Dayton Miller's 1933 paper in Reviews of Modern Physics details the positive results from over 20 years of experimental research into the question of ether-drift, and remains the most definitive body of work on the subject of light-beam interferometry. Other positive ether-detection experiments have been undertaken, such as the work of Sagnac (1913) and Michelson and Gale (1925), documenting the existence in light-speed variations (c+v c-v), but these were not adequately constructed for detection of a larger cosmological ether-drift, of the Earth and Solar System moving through the background of space. Dayton Miller's work on ether-drift was so constructed, however, and yielded consistently positive results.

Miller's work, which ran from 1906 through the mid-1930s, most strongly supports the idea of an ether-drift, of the Earth moving through a cosmological medium, with calculations made of the actual direction and magnitude of drift. By 1933, Miller concluded that the Earth was drifting at a speed of 208 km/sec. towards an apex in the Southern Celestial Hemisphere, towards Dorado, the swordfish, right ascension 4 hrs 54 min., declination of -70° 33', in the middle of the Great Magellanic Cloud and 7° from the southern pole of the ecliptic. (Miller 1933, p.234) This is based upon a measured displacement of around 10 km/sec. at the interferometer, and assuming the Earth was pushing through a stationary, but Earth-entrained ether in that particular direction, which lowered the velocity of the ether from around 200 to 10 km/sec. at the Earth's surface. Today, however, Miller's work is hardly known or mentioned, as is the case with nearly all the experiments which produced positive results for an ether in space. Modern physics today points instead to the much earlier and less significant 1887 work of Michelson-Morley, as having "proved the ether did not exist".

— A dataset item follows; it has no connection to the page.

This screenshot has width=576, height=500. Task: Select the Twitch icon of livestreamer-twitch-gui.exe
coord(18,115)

While Miller had a rough time convincing some of his contemporaries about the reality of his ether-measurements, he clearly could not be ignored in this regard. As a graduate of physics from Princeton University, President of the American Physical Society and Acoustical Society of America, Chairman of the Division of Physical Sciences of the National Research Council, Chairman of the Physics Department of Case School of Applied Science (today Case Western Reserve University), and Member of the National Academy of Sciences well known for his work in acoustics, Miller was no "outsider". While he was alive, he produced a series of papers presenting solid data on the existence of a measurable ether-drift, and he successfully defended his findings to not a small number of critics, including Einstein. His work employed light-beam interferometers of the same type used by Michelson-Morley, but of a more sensitive construction, with a significantly longer light-beam path. He periodically took the device high atop Mt. Wilson (above 6,000' elevation), where Earth-entrained ether-theory predicted the ether would move at a faster speed than close to sea-level. While he was alive, Miller's work could not be fundamentally undermined by the critics. However, towards the end of his life, he was subject to isolation as his ether-measurements were simply ignored by the larger world of physics, then captivated by Einstein's relativity theory.

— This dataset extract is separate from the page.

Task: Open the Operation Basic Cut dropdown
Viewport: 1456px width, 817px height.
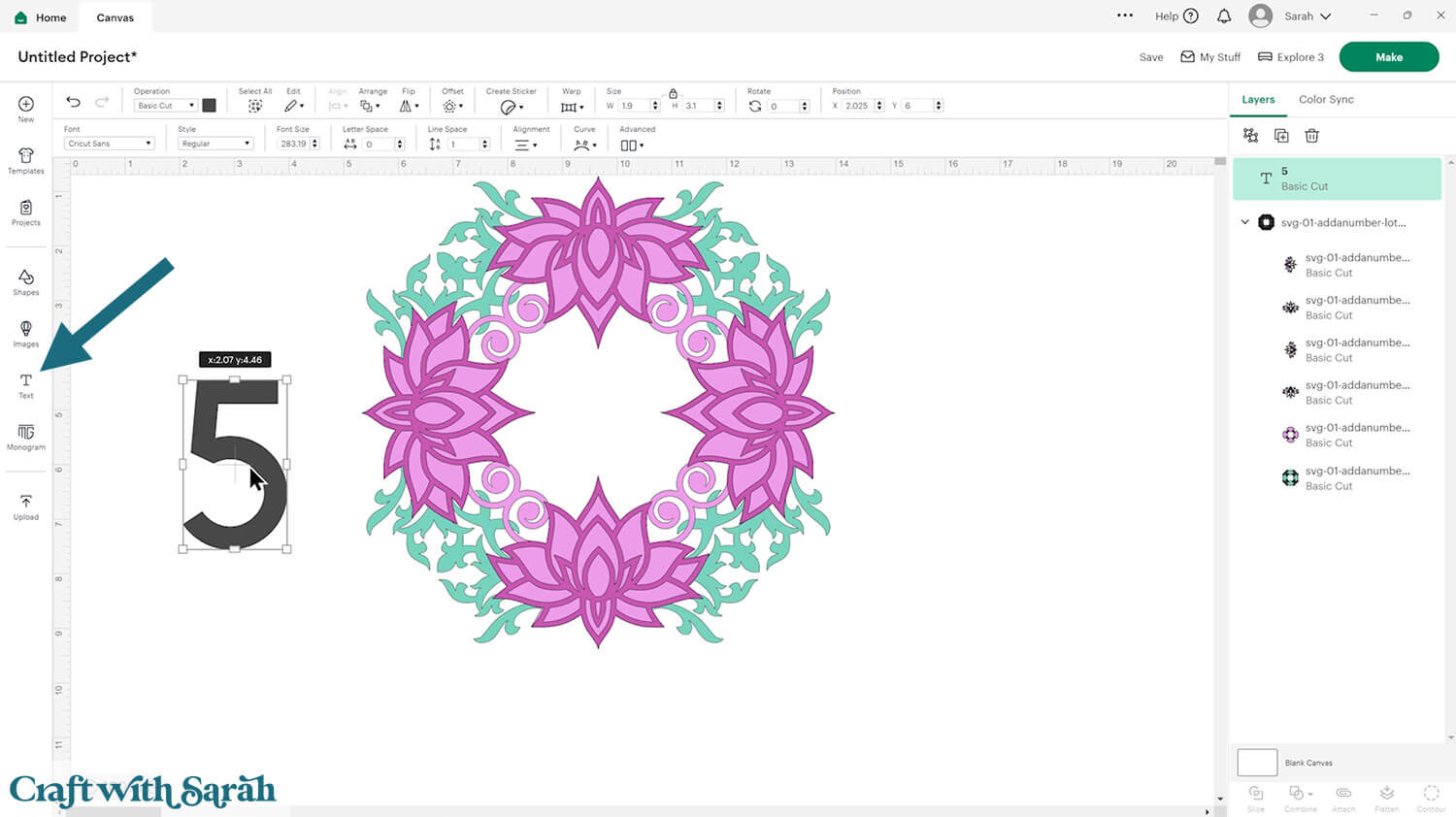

The basic principles of light-beam interferometry for detection of ether-drift are described in most textbooks, albeit with typical factual errors (ie, the slight positive result of the Michelson-Morley experiment is nearly always misrepresented as a "null" or "zero" result) and so will not be repeated here. However, there were novel methods introduced by Miller into the discussion of ether-drift, along with interferometer construction features and principles of operation which are not widely known - these will be detailed.

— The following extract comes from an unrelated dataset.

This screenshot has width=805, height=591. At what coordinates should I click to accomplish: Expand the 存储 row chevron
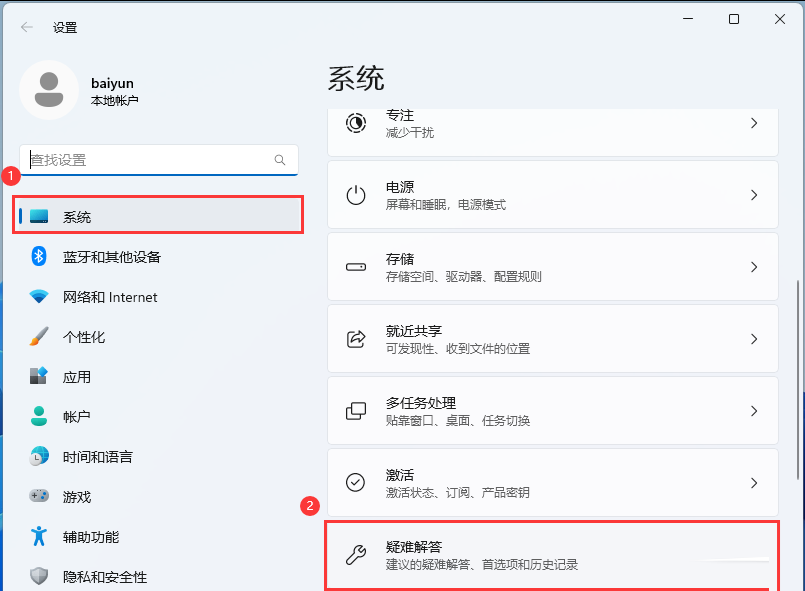pyautogui.click(x=754, y=266)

Miller's Work with Interferometry

Miller began his work on the question of ether-drift and light-beam interferometry with Edward Morley, from 1902 to 1906, using an apparatus three times as sensitive as the original interferometer used by Michelson-Morley in 1887. In later years, from 1921 through 1928, Miller made additional refinements for sensitivity in his interferometer, obtaining increasingly significant positive results. His interferometer was the most massive and sensitive ever constructed, with iron cross-arms 4.3 meters across, and standing 1.5 meters in height. Four sets of mirrors were mounted on the end of each cross-arm to reflect light beams back and forth 16 times horizontally with a total round-trip light path of 64 meters, starting from the same light-source, and finally recombined to form interference fringes whose movement relative to a pointer was read through a magnifying telescope. The large apparatus was floated inside a circular tank of liquid mercury, providing a frictionless base for rotation. Fringe-shift movements (in tenths of a fringe, plus or minus in direction) were observed by one person who walked around with the apparatus while it turned, speaking out the readings at the ring of bell which automatically sounded when electrodes made contact at 24° intervals (dividing the circle into 15 parts). An assistant then noted the readings on paper. The readings, from consecutive turns of the apparatus were then organized into "sets", which were made at different times of day and at different seasons of year. Data sets were then averaged according to a sidereal time clock, which was correlated with external celestial coordinates. Miller became convinced of an ether Earth-entrainment effect, which necessitated using the apparatus at higher altitudes (to reduce the anticipated entrainment-effect of sea-level environments), and he additionally undertook the experiments in structures where the walls at the level of the light-path were open to the air, covered with canvas. Only glass, or glass and light paper covers were used along the light-beam paths, with all wood or metal shielding removed. By contrast, the original Michelson-Morley interferometer had a round-trip light-path of around 22 meters (Michelson 1927, p.153), and the experiments were undertaken with an opaque wooden cover over the instrument, situated in the basement of one of the large stone buildings at Case School in Cleveland.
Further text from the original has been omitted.